• _TEXT_:

Lecture Series Overview
Venue: SMART 6-210, University of Wollongong
Date: Wednesdays, 12/06, 19/06, 26/06…. (2019)
Time: 10:30 am - 12:00 pm
Who can attend: anyone affiliated with UOW (students, researchers, honoraries, EIS faculty, admin)
About the IEEE
Come to seven weeks of 1.5 hour lectures and hands-on activities and learn about the publication process in one of the world’s most acclaimed outlets, the IEEE. IEEE stands for the Institute of Electrical and Electronics Engineers and has about 400,000 members in more than 160 countries. If you are a student and not a member, consider signing up for only a few dollars a year. If you are a non-engineer, and you work in the fields of data science, software, cybersecurity, or informatics, the IEEE still welcomes you. In fact, the IEEE also welcomes non-technical professionals who wish to have affiliate membership. Staying connected to the IEEE means you have access to IEEEXplore but also relevant Newsletters and associated publication outlets that might inform you of special calls for papers, nominations for volunteer professional positions, free webinars, careers advice and much more. The IEEE publishes approximately 200 transactions, journals, and magazines and sponsors more than 1,900 conferences in over 100 countries.
Why Come to this Series of Lectures and Activities?
I learnt about the IEEE when I was still in industry. The year before I finished my own PhD, I reached out to a contact online, and asked how I might submit my own paper for consideration. Little did I realise that one day I would be connected to the editorial board of that peer reviewed Magazine, run several IEEE conferences as the program chair, and later become an Editor in Chief and Guest Editor of several IEEE publication venues. Things have sure changed over the last 20 years, as the IEEE have also developed as an Institute. I hope to impart some of that knowledge to you over 7 weeks.
My name is Katina Michael. I am the Founding Editor-in-Chief of the IEEE Transactions on Technology and Society that will go live in March 2020. For 7 years I was the Editor-in-Chief of IEEE Technology and Society Magazine. I am also the Senior Editor of IEEE Consumer Electronics Magazine’s socio-economic impact section. I have guest edited special issues twice for the Proceedings of the IEEE and also for IEEE Potentials. I have also hosted as program chair two symposia, the International Symposium on Technology and Society in 2010 (Wollongong on Emerging Technologies) and again in 2013 (Toronto on Wearable Technologies). I have acted as a reviewer to many more IEEE outlets.

• _INPUT DATA_:
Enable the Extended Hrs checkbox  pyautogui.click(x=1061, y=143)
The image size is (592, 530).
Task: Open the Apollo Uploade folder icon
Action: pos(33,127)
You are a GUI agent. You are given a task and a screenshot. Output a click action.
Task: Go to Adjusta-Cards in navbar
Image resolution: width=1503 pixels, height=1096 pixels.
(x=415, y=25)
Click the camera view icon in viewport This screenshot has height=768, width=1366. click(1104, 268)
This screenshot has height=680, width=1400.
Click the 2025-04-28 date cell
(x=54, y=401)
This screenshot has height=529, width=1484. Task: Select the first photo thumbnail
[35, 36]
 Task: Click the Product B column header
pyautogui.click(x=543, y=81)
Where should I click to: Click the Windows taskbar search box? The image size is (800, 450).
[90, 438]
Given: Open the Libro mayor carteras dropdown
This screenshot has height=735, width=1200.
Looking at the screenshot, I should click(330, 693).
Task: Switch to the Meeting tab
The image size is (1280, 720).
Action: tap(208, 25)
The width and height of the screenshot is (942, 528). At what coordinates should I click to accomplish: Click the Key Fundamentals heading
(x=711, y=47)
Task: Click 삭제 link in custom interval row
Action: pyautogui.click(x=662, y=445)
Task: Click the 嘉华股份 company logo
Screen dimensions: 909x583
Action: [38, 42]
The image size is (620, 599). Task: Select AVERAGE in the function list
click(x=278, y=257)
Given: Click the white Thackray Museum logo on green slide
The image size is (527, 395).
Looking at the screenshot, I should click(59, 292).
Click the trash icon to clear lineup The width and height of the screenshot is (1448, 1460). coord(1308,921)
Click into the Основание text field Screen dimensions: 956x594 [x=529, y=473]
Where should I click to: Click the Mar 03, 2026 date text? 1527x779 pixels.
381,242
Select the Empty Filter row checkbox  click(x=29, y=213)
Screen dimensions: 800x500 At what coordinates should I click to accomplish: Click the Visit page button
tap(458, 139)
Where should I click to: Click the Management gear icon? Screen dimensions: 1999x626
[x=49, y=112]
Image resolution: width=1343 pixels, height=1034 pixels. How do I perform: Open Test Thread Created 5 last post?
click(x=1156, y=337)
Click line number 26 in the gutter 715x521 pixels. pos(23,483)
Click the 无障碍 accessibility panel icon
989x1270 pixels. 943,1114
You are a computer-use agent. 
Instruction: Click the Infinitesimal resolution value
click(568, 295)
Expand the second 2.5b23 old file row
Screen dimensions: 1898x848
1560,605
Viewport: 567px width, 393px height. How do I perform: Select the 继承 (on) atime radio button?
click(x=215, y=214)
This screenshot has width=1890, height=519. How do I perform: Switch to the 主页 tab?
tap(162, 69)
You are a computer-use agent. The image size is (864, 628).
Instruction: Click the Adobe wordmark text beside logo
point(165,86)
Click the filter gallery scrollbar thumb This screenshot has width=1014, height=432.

• _WORK INSTRUCTIONS_:
a – Write out the lecture series overview from "My name is Katina" up to and including "more IEEE outlets.".
b – According to the lecture series overview, about how many members does the IEEE have?

• _ANSWERS BY ITEM_:
a –
My name is Katina Michael. I am the Founding Editor-in-Chief of the IEEE Transactions on Technology and Society that will go live in March 2020. For 7 years I was the Editor-in-Chief of IEEE Technology and Society Magazine. I am also the Senior Editor of IEEE Consumer Electronics Magazine’s socio-economic impact section. I have guest edited special issues twice for the Proceedings of the IEEE and also for IEEE Potentials. I have also hosted as program chair two symposia, the International Symposium on Technology and Society in 2010 (Wollongong on Emerging Technologies) and again in 2013 (Toronto on Wearable Technologies). I have acted as a reviewer to many more IEEE outlets.

b – About 400,000